Prompt: Please work out how many lines below contain the word "Free", and reply with only that number.

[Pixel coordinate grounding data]
((

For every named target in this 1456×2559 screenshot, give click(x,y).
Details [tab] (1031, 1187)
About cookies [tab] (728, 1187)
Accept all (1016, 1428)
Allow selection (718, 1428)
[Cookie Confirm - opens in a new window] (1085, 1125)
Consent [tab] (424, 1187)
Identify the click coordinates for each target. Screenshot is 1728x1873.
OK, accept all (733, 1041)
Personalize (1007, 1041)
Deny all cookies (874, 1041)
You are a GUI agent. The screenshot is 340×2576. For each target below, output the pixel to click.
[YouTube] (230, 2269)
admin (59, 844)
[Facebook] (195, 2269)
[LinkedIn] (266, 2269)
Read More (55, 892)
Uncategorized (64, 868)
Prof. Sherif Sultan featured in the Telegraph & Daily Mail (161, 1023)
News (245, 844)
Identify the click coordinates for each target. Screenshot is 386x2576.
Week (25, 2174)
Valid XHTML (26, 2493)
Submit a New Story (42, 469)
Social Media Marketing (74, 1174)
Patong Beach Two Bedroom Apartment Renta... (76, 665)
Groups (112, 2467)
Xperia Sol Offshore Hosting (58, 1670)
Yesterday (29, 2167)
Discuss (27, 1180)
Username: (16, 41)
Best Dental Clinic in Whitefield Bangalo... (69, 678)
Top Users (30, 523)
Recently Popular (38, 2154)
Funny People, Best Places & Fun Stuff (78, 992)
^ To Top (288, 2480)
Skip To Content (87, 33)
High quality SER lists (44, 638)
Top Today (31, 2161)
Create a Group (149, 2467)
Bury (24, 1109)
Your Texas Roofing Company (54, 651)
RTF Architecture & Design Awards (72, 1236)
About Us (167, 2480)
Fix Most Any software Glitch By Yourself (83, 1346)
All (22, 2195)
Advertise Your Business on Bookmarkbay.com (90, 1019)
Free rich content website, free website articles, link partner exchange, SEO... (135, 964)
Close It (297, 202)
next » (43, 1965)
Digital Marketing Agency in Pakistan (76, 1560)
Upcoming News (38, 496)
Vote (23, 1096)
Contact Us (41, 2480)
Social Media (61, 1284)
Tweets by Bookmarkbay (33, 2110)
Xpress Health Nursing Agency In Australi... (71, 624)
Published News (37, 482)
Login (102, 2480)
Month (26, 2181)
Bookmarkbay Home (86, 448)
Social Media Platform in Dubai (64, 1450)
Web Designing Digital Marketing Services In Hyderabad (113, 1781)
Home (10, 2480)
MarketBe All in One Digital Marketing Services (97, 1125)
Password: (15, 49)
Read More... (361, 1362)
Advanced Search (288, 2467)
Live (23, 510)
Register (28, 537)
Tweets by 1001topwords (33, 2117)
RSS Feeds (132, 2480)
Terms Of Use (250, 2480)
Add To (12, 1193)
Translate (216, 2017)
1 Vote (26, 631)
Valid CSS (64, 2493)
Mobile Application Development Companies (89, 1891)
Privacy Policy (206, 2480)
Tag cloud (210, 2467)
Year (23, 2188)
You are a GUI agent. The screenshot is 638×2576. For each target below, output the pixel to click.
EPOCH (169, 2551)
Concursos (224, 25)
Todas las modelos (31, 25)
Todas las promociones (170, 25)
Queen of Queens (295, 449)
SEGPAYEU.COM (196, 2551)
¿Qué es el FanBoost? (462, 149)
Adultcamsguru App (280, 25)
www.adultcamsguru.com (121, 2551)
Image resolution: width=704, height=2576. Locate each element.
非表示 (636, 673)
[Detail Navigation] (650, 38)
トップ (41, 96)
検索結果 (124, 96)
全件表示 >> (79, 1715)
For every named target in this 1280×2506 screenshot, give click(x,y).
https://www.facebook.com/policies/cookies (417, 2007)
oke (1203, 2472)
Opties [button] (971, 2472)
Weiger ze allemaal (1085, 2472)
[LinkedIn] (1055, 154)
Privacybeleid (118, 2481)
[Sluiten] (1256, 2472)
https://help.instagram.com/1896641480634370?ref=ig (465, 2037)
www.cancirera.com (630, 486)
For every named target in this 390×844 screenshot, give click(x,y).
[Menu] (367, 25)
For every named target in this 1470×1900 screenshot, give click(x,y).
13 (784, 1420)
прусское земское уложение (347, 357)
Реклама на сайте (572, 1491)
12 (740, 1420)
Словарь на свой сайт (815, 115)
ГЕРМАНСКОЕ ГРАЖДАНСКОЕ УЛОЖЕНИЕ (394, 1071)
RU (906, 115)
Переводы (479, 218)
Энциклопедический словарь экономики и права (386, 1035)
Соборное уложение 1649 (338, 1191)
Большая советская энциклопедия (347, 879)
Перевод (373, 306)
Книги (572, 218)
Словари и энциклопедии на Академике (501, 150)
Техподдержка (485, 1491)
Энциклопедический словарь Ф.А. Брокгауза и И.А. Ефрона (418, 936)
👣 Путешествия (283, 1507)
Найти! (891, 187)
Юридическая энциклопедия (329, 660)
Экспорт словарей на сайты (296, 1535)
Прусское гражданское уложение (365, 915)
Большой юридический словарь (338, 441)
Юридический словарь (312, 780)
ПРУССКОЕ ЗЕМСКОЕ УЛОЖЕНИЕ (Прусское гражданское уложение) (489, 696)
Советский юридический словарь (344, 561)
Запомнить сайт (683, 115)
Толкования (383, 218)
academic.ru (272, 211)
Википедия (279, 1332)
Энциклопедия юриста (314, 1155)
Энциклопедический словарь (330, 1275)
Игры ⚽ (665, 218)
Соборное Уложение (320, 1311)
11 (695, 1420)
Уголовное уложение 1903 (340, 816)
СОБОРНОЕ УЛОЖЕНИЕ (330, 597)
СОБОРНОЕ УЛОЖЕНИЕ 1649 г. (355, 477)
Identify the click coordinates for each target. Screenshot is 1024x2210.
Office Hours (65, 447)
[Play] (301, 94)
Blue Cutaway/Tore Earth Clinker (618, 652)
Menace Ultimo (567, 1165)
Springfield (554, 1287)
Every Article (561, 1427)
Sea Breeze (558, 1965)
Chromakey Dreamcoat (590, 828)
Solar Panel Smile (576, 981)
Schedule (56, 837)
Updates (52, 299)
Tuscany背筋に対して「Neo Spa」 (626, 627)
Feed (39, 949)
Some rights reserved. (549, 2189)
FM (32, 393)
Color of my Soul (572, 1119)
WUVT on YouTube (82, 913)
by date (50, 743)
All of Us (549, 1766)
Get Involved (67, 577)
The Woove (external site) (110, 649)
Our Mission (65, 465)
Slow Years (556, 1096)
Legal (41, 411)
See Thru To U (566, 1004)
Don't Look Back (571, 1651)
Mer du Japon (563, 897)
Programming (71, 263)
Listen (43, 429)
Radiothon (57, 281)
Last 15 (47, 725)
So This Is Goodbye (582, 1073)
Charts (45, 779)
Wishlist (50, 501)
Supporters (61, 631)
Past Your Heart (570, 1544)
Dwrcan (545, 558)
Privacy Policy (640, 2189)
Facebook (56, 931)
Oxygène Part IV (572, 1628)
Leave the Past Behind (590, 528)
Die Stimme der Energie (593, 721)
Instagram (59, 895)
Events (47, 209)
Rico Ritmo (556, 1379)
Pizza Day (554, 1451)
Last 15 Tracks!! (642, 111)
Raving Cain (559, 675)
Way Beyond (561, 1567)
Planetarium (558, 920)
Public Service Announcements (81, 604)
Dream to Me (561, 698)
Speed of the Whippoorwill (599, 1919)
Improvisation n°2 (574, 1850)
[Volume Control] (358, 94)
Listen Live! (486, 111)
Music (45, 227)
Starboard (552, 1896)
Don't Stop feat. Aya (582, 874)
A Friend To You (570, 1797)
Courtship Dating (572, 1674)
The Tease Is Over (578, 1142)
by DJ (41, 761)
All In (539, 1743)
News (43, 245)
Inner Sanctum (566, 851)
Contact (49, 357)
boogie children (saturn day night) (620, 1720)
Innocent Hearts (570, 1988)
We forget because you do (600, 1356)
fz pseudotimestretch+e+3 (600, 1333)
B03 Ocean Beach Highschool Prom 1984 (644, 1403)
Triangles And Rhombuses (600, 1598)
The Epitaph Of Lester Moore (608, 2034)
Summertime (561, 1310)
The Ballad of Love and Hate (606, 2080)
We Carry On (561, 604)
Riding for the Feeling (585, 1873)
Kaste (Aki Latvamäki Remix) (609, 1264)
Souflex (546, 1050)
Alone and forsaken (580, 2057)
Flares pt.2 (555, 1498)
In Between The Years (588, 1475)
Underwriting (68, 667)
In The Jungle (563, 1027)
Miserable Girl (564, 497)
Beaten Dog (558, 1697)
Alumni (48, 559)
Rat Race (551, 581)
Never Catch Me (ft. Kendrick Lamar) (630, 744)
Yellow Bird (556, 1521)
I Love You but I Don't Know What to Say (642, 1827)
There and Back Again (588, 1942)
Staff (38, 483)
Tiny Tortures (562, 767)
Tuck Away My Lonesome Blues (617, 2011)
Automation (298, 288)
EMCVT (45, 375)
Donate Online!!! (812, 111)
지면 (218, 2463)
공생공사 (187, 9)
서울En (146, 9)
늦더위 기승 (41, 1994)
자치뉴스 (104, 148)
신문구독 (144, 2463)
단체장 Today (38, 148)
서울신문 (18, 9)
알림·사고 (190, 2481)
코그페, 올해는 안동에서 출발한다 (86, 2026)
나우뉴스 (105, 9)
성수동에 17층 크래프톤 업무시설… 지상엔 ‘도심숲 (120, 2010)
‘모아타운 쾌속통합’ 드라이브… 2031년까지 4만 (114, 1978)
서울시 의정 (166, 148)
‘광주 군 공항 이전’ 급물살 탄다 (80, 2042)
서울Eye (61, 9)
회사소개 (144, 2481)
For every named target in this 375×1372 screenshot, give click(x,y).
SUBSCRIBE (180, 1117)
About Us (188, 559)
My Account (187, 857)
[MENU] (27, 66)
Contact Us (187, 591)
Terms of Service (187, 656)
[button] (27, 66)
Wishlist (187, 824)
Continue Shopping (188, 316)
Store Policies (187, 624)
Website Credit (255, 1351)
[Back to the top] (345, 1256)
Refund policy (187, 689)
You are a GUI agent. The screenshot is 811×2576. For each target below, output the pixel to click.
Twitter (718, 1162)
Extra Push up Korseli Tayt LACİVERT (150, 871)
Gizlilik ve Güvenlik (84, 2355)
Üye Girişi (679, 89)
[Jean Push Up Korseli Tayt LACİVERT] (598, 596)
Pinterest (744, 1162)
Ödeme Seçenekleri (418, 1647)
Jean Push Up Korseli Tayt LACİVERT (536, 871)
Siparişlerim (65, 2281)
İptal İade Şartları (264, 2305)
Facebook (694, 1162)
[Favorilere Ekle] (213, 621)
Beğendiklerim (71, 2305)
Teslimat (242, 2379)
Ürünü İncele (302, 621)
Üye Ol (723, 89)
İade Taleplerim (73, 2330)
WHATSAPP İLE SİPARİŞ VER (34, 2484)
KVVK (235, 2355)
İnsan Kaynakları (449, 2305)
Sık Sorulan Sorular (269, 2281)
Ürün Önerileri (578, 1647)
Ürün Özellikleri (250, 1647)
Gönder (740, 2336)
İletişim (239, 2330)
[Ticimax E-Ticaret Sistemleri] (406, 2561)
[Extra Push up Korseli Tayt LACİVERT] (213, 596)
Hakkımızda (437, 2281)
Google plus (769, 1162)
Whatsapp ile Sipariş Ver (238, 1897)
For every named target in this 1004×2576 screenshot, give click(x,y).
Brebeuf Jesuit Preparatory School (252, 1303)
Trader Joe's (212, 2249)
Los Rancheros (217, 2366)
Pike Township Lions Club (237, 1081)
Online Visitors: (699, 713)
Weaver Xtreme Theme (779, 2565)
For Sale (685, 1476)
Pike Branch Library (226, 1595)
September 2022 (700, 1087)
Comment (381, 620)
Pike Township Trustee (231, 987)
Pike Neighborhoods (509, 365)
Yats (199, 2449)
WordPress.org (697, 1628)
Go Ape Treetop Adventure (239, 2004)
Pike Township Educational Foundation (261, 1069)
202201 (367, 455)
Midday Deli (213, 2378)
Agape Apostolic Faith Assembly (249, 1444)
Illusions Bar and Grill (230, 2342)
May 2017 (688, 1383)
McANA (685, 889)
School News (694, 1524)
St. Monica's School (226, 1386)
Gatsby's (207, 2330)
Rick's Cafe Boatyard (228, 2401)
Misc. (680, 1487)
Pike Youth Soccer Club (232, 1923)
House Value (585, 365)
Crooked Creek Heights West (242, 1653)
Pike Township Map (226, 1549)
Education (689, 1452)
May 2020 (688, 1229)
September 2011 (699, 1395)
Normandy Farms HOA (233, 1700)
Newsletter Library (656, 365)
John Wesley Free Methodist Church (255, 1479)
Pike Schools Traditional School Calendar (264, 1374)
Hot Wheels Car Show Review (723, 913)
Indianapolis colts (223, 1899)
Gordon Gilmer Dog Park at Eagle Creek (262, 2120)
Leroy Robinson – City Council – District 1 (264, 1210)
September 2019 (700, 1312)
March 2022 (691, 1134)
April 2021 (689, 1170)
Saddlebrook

))

Reply: 2